Okay, so the word clean is not new – it’s been out there for a while. But the word on the street is that with the publication this month of Gwyneth Paltrow’s latest cookbook, The Clean Plate: Eat. Reset. Heal. eating “clean” will once again rise to the top of the list for healthy eating practices and self-care.
7. Brain food
It’s increasingly believed that what we eat can have real impact on our ability to maintain our brain health and cognitive function. Foods that are “brain protective” are rich in antioxidants, vitamins and minerals, and omega-3 fatty acids. Think salmon, dark leafy greens and berries.
8. MCT Oil
Medium-chain triglyceride (MCT) oil is more easily digested than other forms of fat. Its health benefits are said to be the result of the way the body processes this particular type of fat. MCT oil is frequently added to smoothies, bulletproof coffee and salad dressings. Those on a ketogenic diet believe that it can promote weight loss (by making you feel more full). There are lots of other health claims, as well. Fad or true breakthrough? Time will tell.
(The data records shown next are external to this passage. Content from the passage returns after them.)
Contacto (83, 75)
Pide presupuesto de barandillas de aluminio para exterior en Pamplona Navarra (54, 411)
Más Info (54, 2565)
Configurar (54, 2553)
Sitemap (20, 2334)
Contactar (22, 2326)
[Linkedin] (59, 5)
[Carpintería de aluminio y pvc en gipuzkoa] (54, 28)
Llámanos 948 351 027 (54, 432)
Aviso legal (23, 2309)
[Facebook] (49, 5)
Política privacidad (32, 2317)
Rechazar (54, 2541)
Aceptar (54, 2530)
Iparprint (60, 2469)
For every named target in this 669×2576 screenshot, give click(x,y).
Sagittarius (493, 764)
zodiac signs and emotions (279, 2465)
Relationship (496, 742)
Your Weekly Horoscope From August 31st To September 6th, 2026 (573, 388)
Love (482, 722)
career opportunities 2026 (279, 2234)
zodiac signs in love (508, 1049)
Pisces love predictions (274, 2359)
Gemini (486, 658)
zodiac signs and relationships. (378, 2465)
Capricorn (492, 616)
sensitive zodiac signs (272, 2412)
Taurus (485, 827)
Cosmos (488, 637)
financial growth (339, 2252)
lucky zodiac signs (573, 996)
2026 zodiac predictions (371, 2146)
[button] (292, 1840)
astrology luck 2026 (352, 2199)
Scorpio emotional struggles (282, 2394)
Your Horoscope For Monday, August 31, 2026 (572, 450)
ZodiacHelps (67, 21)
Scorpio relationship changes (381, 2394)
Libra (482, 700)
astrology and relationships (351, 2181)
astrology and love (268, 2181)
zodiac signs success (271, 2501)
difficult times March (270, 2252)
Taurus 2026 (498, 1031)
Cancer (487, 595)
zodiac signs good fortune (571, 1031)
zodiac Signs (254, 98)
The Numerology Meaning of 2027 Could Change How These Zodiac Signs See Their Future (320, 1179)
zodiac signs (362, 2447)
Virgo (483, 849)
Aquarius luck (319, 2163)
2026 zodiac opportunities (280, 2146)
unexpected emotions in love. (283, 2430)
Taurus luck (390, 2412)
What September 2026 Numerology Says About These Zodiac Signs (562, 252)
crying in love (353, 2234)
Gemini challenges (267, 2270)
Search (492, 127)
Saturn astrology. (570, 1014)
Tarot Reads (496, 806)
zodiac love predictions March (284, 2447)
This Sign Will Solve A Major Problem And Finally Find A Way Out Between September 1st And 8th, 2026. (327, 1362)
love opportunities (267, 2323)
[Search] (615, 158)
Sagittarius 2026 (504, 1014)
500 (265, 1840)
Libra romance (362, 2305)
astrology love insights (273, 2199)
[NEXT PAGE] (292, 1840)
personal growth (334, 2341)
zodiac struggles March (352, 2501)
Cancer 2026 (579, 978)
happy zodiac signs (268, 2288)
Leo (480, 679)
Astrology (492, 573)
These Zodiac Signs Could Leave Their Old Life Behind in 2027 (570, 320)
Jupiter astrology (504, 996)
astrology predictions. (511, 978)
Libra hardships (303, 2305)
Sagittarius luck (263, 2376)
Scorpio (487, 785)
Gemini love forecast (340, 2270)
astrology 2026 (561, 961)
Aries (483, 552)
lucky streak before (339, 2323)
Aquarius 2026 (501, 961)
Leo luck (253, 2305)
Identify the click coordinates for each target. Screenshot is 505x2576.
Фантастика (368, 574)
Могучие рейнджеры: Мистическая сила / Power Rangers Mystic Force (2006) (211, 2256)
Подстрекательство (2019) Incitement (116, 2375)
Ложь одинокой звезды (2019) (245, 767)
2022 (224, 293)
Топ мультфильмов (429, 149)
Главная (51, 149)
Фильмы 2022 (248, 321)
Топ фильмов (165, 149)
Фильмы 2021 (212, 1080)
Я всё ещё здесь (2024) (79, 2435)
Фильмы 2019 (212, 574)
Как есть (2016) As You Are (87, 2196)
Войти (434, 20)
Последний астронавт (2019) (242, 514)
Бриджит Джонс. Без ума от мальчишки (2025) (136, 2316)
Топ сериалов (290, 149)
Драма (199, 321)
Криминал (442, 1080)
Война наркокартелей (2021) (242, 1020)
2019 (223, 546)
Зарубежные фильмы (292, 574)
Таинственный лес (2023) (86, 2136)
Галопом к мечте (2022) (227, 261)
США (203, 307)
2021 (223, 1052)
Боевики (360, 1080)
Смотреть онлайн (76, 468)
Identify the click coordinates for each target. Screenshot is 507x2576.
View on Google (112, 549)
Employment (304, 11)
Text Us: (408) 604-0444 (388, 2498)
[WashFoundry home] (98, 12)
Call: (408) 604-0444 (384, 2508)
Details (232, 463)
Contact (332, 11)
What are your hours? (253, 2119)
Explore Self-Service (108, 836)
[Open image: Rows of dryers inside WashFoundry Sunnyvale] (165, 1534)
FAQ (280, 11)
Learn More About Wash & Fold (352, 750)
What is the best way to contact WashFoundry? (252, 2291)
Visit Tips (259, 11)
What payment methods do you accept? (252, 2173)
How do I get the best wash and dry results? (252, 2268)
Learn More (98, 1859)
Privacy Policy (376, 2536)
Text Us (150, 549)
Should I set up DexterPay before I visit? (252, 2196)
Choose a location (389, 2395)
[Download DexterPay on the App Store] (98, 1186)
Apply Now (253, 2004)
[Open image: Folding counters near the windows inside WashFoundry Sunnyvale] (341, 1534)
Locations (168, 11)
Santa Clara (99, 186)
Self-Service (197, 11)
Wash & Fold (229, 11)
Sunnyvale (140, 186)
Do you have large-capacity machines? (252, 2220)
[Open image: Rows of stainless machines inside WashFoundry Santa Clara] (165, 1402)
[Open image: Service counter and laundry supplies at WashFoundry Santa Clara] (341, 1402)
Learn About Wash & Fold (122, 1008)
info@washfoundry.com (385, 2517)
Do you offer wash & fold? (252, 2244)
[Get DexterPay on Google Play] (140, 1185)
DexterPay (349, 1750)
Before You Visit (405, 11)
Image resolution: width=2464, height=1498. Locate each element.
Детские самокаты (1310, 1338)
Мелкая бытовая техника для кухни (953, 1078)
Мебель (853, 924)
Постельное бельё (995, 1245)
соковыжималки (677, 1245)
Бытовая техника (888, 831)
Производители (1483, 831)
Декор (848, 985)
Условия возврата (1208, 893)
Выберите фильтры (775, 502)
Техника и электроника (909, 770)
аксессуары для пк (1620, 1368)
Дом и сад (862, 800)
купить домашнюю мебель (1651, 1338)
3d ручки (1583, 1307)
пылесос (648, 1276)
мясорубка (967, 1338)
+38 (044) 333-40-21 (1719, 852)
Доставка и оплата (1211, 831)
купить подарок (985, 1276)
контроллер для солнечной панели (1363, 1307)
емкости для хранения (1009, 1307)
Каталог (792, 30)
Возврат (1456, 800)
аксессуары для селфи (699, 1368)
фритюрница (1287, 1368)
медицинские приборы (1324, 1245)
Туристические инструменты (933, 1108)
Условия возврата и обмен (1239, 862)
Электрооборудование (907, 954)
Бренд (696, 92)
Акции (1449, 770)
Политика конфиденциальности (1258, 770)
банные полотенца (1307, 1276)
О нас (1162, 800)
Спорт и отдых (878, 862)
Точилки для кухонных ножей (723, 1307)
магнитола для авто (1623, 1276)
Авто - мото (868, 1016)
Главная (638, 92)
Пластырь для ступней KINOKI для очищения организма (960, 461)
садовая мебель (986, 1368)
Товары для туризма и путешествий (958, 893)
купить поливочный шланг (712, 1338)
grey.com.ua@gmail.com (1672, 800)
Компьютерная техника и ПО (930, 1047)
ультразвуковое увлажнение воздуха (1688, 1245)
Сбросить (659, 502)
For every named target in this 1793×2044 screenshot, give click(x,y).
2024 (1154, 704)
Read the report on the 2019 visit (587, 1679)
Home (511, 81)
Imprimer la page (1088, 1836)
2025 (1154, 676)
But expect to hear lots about this in 2019.
We learned a new phrase this week: “flexitarian.” It refers to people who primarily eat a vegetarian, plant-based diet. But who occasionally also have a steak. It’s meat in moderation, and it’s not a new Thing. According to Wikipedia, the American Dialect Society voted flexitarian as the year’s most useful word of 2003. It may be old, but it’s still fresh: this week, US News and World Report named The Flexitarian Diet as one of the top 5 best diets of 2019.
It’s not new, or trendy, or even particularly fashionable. But it just works. Once again, the Mediterranean diet is the one that seems to deliver the highest level of tangible health benefits to the greatest number of people. Fruit, vegetables, fish, and olive oil – it may not be sexy. But it gets the job done.
That’s it – our summary of the 10 healthy eating trends you need to know in 2019.
What do you think? Are you up for these? And what did we miss? Let us know what’s on your mind and on your plate as we launch into 2019. Whatever you choose to consume, we hope it’s a healthy and happy year for you and yours.